The Story of a White Boy and a Black Man

R.P. Heinz
AuthorHouse (192 pp.)
$26.98 hardcover, $13.99 paperback, $3.99 e-book ISBN: 978-1-5246-9614-6; June 14, 2017


In this debut novel, a white suburban teenager runs a car detailing service in 1960s California, finding among his employees a mentor in a charismatic, Southern black man.
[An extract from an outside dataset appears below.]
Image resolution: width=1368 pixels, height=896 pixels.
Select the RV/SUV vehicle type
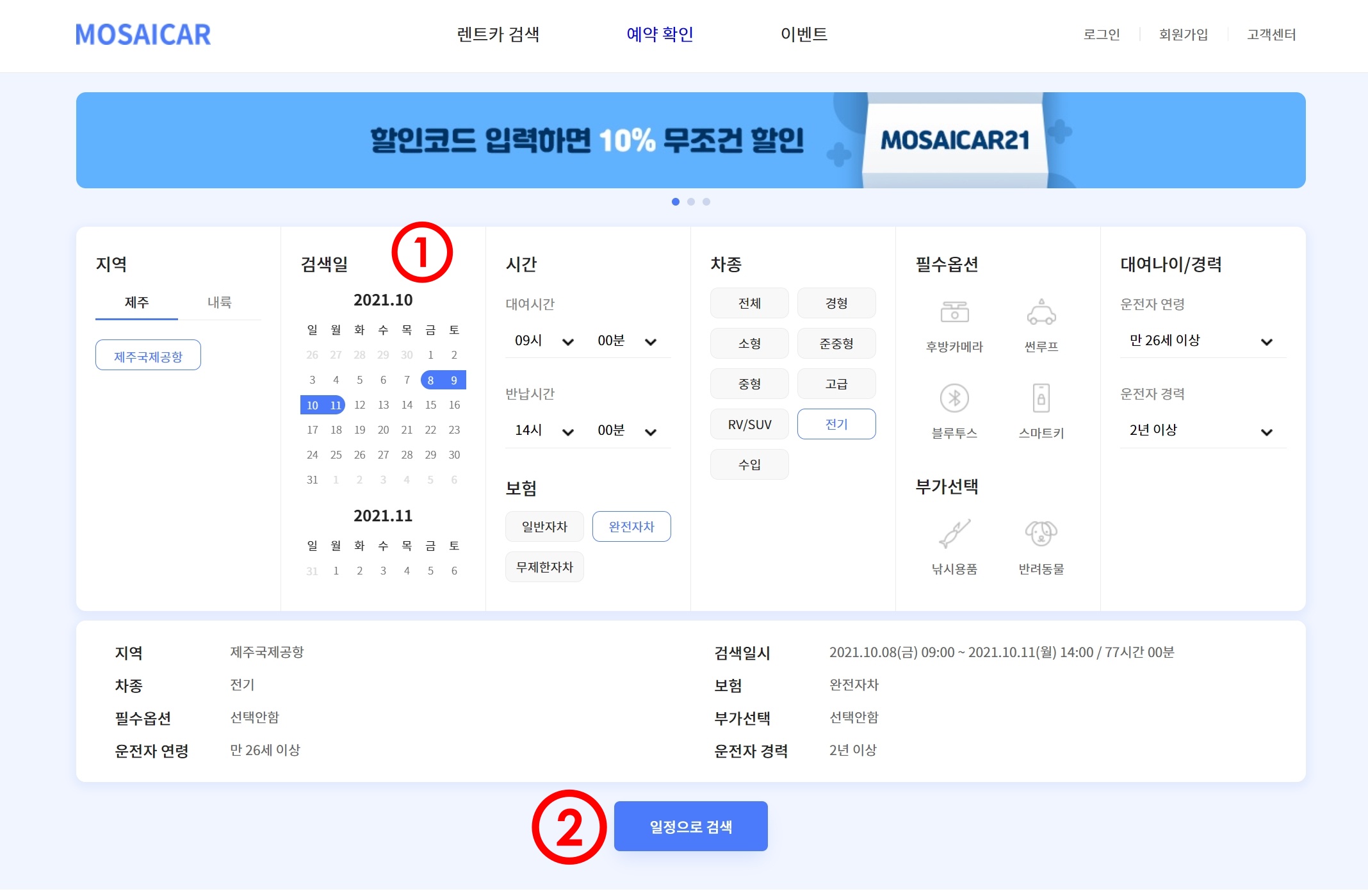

Steven Reilly’s home life is a struggle—his mother is all but rendered inert by mental illness, while his taskmaster father demands that, despite his young age, he pay rent to continue living at home. Steven takes over a company his older brother started, cleaning cars for dealerships around smoggy Los Angeles. To help him run the business, he hires Herb Jackson, a middle-aged African-American from the Deep South, wise in the ways of the world and eager for a job. A strange relationship develops with Steven as employer and Herb as adviser, drawing the younger man out of his shell while introducing him to the other cultures of the eclectic characters who join the business. They range from the geriatric polish-expert Speedy Dave to the potbellied West Virginian Andrew Calhoun, who brings his entire Appalachian clan, from his two sons to his mother-in-law, to work when necessary. But Herb, while principled, is far from perfect, and his gambling problem will soon lead the members of the car wash’s patchwork family into conflict with the dangerous, ascot-wearing, slick-haired bookie called “The Roach.” Heinz’s tale is presented in the form of a memoir, with its colorful cast of characters based on equally outlandish individuals from the author’s past and many of its events pulled from his own experiences dealing with cars. Motor enthusiasts will find many classic vehicles to wax nostalgic over, while the conversations that happen within these autos among Steven, Herb, and the others, complete with tall tales about chasing “poosy,” are always entertaining. The book’s commitment to rendering all the dialects of the wildly different characters is surprisingly smooth though somewhat problematic: accents are only affected by players who are lower-class or unconventionally educated. Race is a hot topic, particularly as it concerns Steven’s evolving awareness of the concept. But it does feel slightly underdeveloped, as the novel itself admits that the civil rights movement is just starting to make waves on the West Coast at the time the story is set.

A coming-of-age tale that bridges cultural gaps with sincerity and laughs.